Era uno dei centri più importanti di tutta la Grecia, ed è rimasto in funzione per molti secoli. Molte personalità famose ed importanti hanno insegnato qui e frequentato l’area del tempio, una fra tutte Ippocrate, colui che per primo fece della medicina una professione, e che è universalmente riconosciuto come il padre della moderna medicina, e la cui etica professionale è ancora oggi alla base dell’impegno del medico, il famoso “Giuramento di Ippocrate”.

La costruzione solitamente viene fatta risalire al quarto secolo Avanti Cristo, sebbene gli scavi abbiano portato alla luce testimonianze del precedente periodo “geometrico” e persino dell’ancora più antica civiltà minoica. Asklepion è immerso nel verde, in una zona piena di alberi di cipresso.

Il terreno è molto scosceso, e così l’area del tempio è stata costruita su quattro terrazze chiamate “andira”. Sul primo terrazzo vi sono resti di costruzioni romane del primo secolo AC.

Sul secondo terrazzo vi è la Propylea, cioè le rovine dei bagni, dei colonnati e degli edifici eretti sul luogo dall’imperatore romano Vespasiano. Qui si dice fosse ospitata la Facoltà di Medicina, mentre i bagni erano alimentati dalle sorgenti di Re Halkon e di Vournika, direttamente dal monte Dikeo.

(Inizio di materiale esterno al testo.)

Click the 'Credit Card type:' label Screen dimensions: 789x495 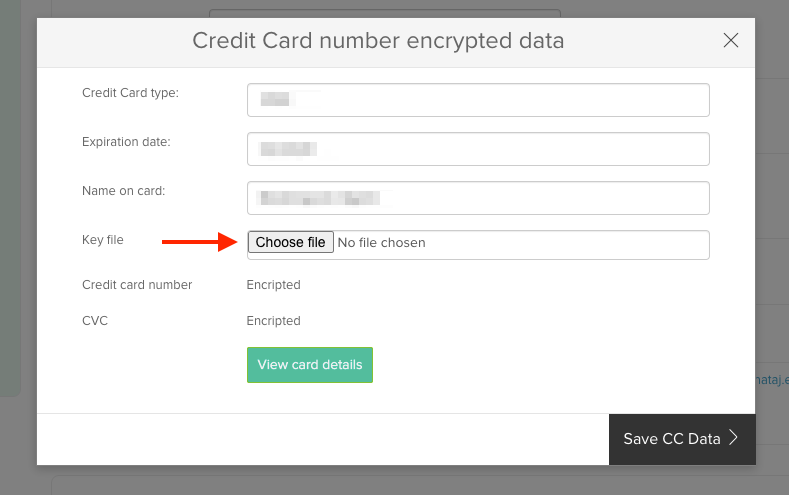tap(130, 93)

Sul terzo terrazzo c’è l’antico tempio dedicato ad Asclepius (Esculapio), datato terzo secolo Avanti Cristo, con l’altare dedicato al dio Asclepius o di Apollo Kiparissos, del quarto secolo AC, i resti di un altro tempio dedicato ad Apollo (terzo secolo AC) con sette colonne erette. Gli scavi nella zona circostante hanno portato alla luce un tesoro di inestimabile valore costituito dalle offerte dei visitatori, uno spazio semi circolare ed un piccolo tempio romano dedicato a Nerone.

Infine, sul quarto terrazzo ci sono le rovine di un secondo tempio sempre dedicato ad Asclepio, probabilmente del secondo secolo Avanti Cristo che ospitava gli alloggiamenti dei pazienti che si curavano lì, ed alcune tracce di colonnati del periodo ellenistico.